E um dia, quando o "azar" bater à porta desta malta, espero que as respectivas filhas ou irmãs façam o mesmo.
- Ó pai, vê lá, se tu tivesses votado...
Quanto a julgamentos morais - isso fica com a consciência de cada um. Matou, não matou, não interessa. Cada um que se julgue a si próprio. Não se pode é coarctar a liberdade dos outros. Sejamos adultos e aceitemos plenamente as consequências dos nossos actos e decisões.
Já estou tão farta desta porra.
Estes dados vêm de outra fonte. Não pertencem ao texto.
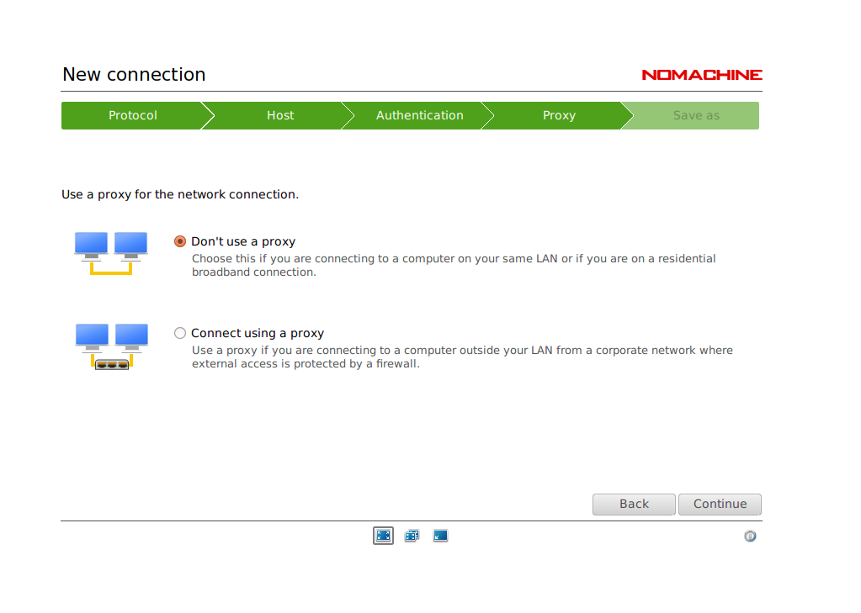Click the fullscreen across all monitors icon
Image resolution: width=861 pixels, height=613 pixels.
[x=412, y=536]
Deste país de machismos, onde as próprias mulheres são parvas e machistas com elas próprias.
Por entre os telemóveis de terceira geração ainda ardem as fogueiras da inquisição.
17 Janeiro
Parece-me que os votantes do não caem em duas categorias: os idealistas e os conservadores.
Os românticos têm aquela ideia de que a vida é sagrada e que ninguém tem o direito de impedir uma vida de nascer.
Vivem no reino dos ideais, no lalaland, no ó vai tudo ficar bem, vamos usar o dinheiro para ajudar as mamãs.
Vivem no abstracto em que um embrião, como possibilidade de futuro, é superior à existência real e concreta de uma mulher, um ser que já existe e que respira e que tem uma vida de facto. Aqui o imaginário, um Futuro Lindo sobrepõem-se ao real, a um Presente Concreto.
Não vos parece muito português? Esta incapacidade de olhar os factos de frente?
Os conservadores basicamente nem sequer sabem porque o são - herdaram os valores do status quo dos papás, dos tetravós. Votam não porque é Errado. Mas nem sabem porquê. Para quê estar a pensar nestas coisas quando a sociedade já o fez por nós? Eles, parece-me, não desenvolveram ainda os seus próprios valores e limitam-se, por preguiça e facilidade, a tomar como seus os valores retrógrados e pequenos dos avós. Se lhes bate o azar à porta rapidamente mandam as convicções às malvas e fazem o que deve ser feito.
Há muitos conservadores por aí que o são apenas de nome. Que nem sequer sabem aquilo que é importante para si.
Bom, devo ter ofendido uma quantidade substancial de malta e peço desculpa por isso. A sério, não estou a gozar. Eu fico passada com este assunto. Por favor continuem a visitar este espaço e não deixem de falar comigo.